The National Highway Traffic Safety Administration (NHTSA) reports that in 2011, 32,367 people were killed in motor vehicle crashes. According to the NHTSA, in 2010 alone, more than 3,000 people were killed in distracted driving crashes. Today, the U.S. Department of Transportation is leading the effort to stop texting and cellular phone use behind the wheel.

Since 2009, the U.S. Department of Transportation has held two national distracted driving summits, it has banned texting and cell phone use for commercial drivers, and it leads the effort in encouraging states to adopt tough anti-texting while driving laws; it has also launched numerous public awareness campaigns about this serious issue. According to the NHTSA, there are three main types of driver distraction, they include:

  • Manual – taking your hands off the wheel
  • Visual – taking your eyes off the road
  • Cognitive – taking your mind off the task of driving

The NHTSA reports that cell phone use was reported in 18% of distracted driving fatalities in America, it also reports that texting takes your eyes off the road for 4.6 seconds, at 55 mph, that's like driving the length of an entire football field while blindfolded.

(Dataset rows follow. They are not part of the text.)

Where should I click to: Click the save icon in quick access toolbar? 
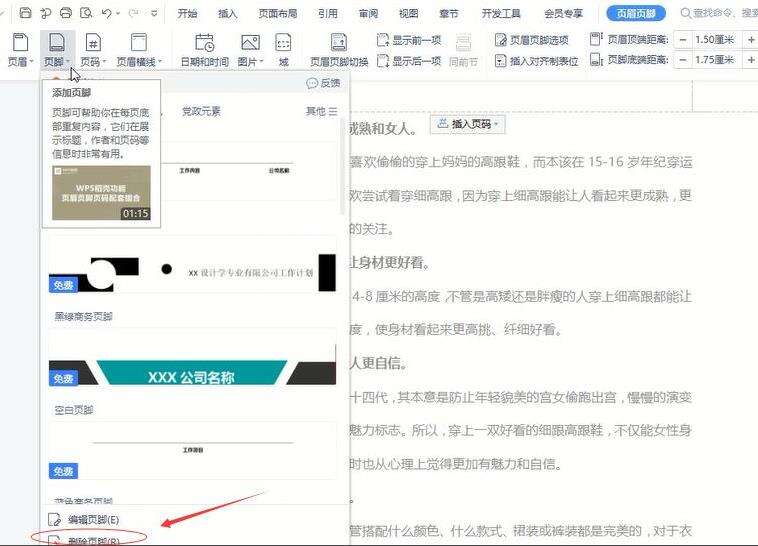(x=26, y=14)
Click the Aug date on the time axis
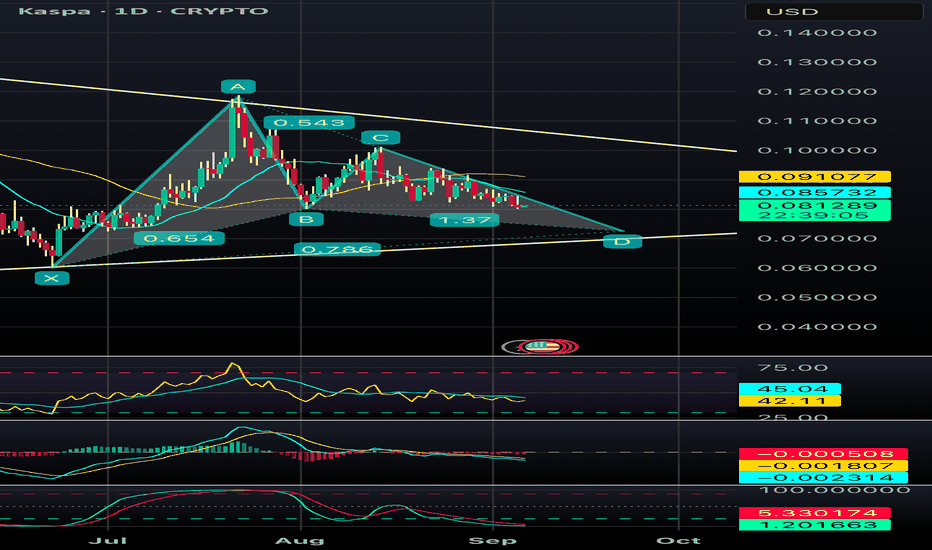This screenshot has height=550, width=932. [x=302, y=541]
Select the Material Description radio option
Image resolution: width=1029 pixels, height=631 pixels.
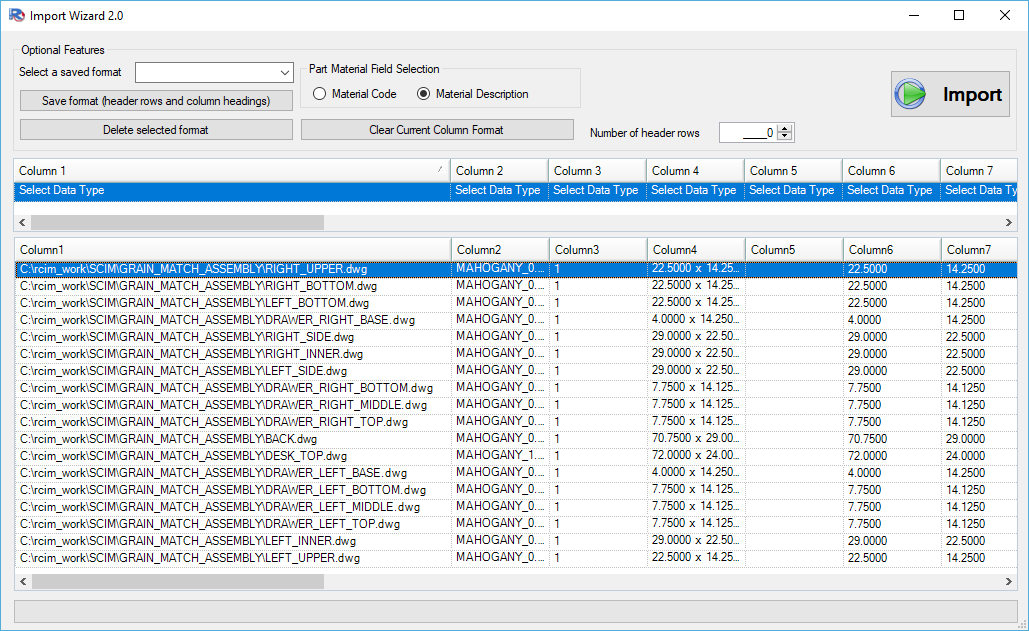coord(424,94)
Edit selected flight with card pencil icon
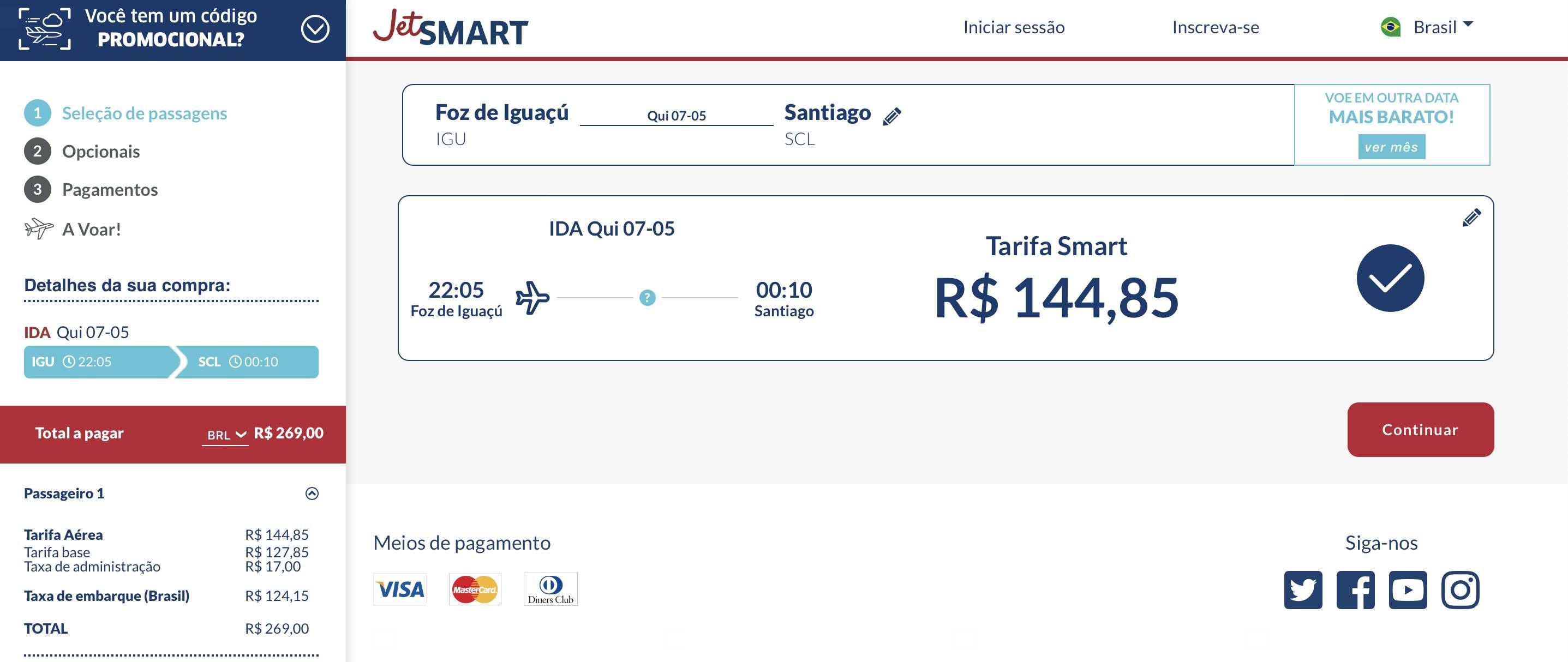This screenshot has width=1568, height=662. 1471,217
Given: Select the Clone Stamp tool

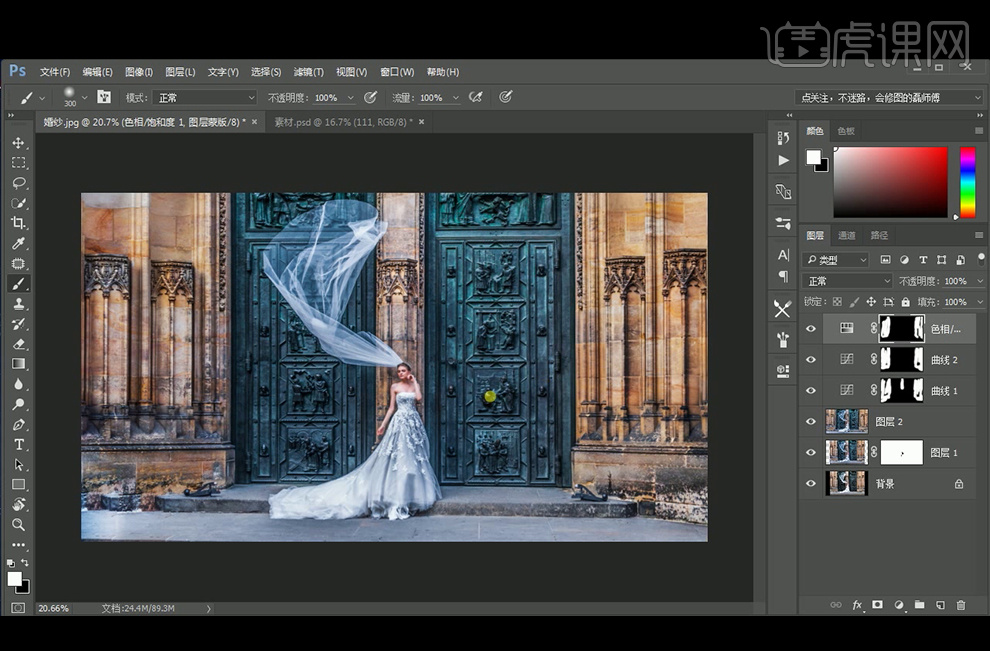Looking at the screenshot, I should click(18, 304).
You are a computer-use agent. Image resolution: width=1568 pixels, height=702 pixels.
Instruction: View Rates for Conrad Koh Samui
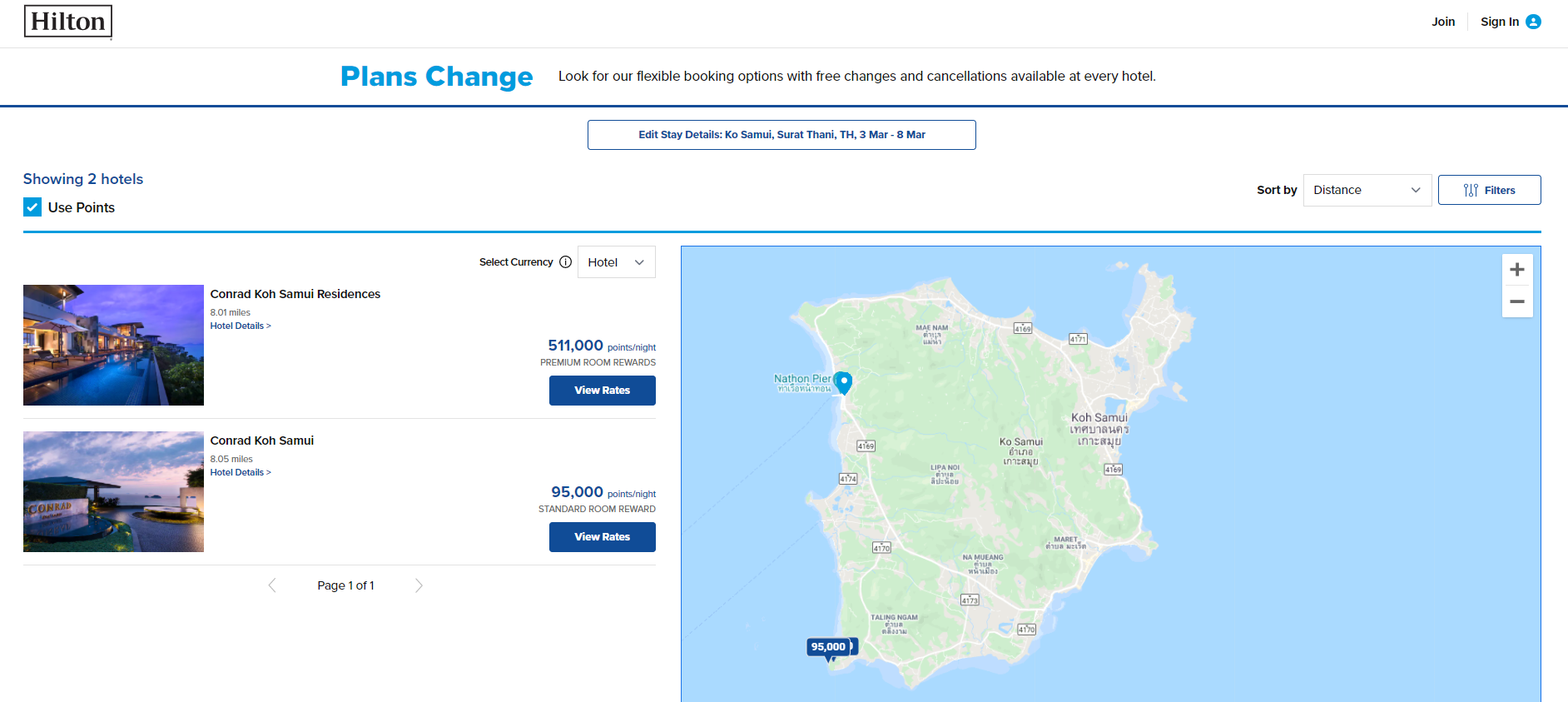click(602, 536)
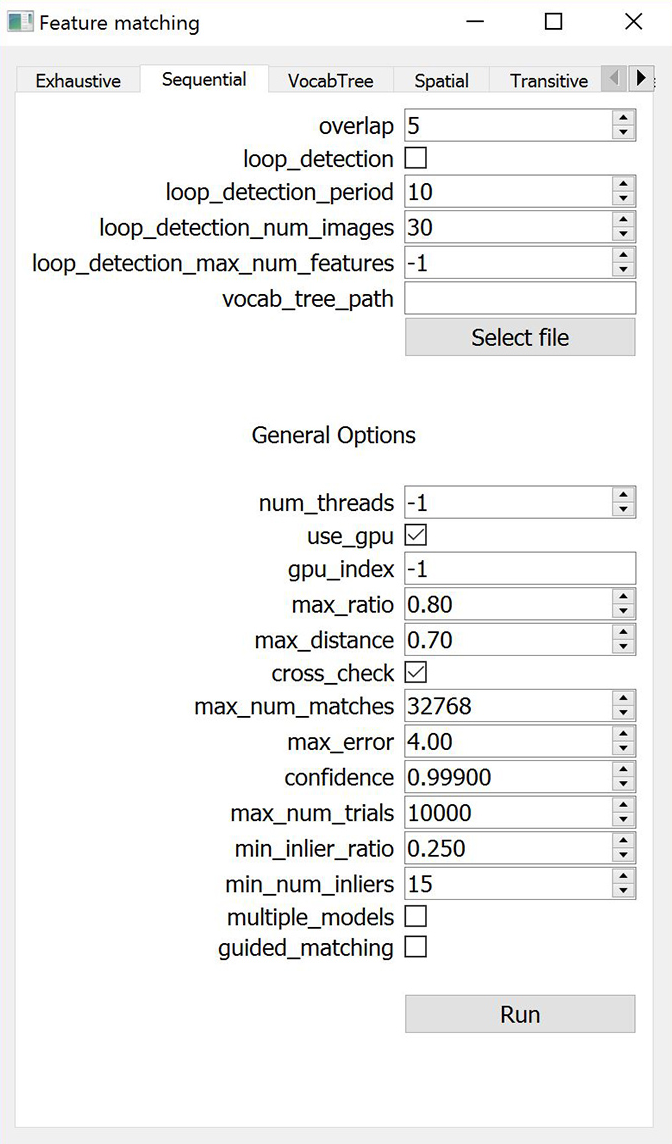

Looking at Further Statistics

In a February 2006 report issued by Monash University Accident Research Centre titled: The Effects of Text Messaging on Your Novice Driver Performance, it stated that approximately one quarter of vehicle crashes are caused by a distracted or inattentive driver (Stutts, Reinfurt, Staplin & Rodgman, 2001). What's more, as more wireless communications enter the vehicle market, the incidence of distracted driver crashes is anticipated to escalate (Regan, 2004). The report stated that a growing body of research has generally found that talking on a cellular phone degrades driver performance significantly.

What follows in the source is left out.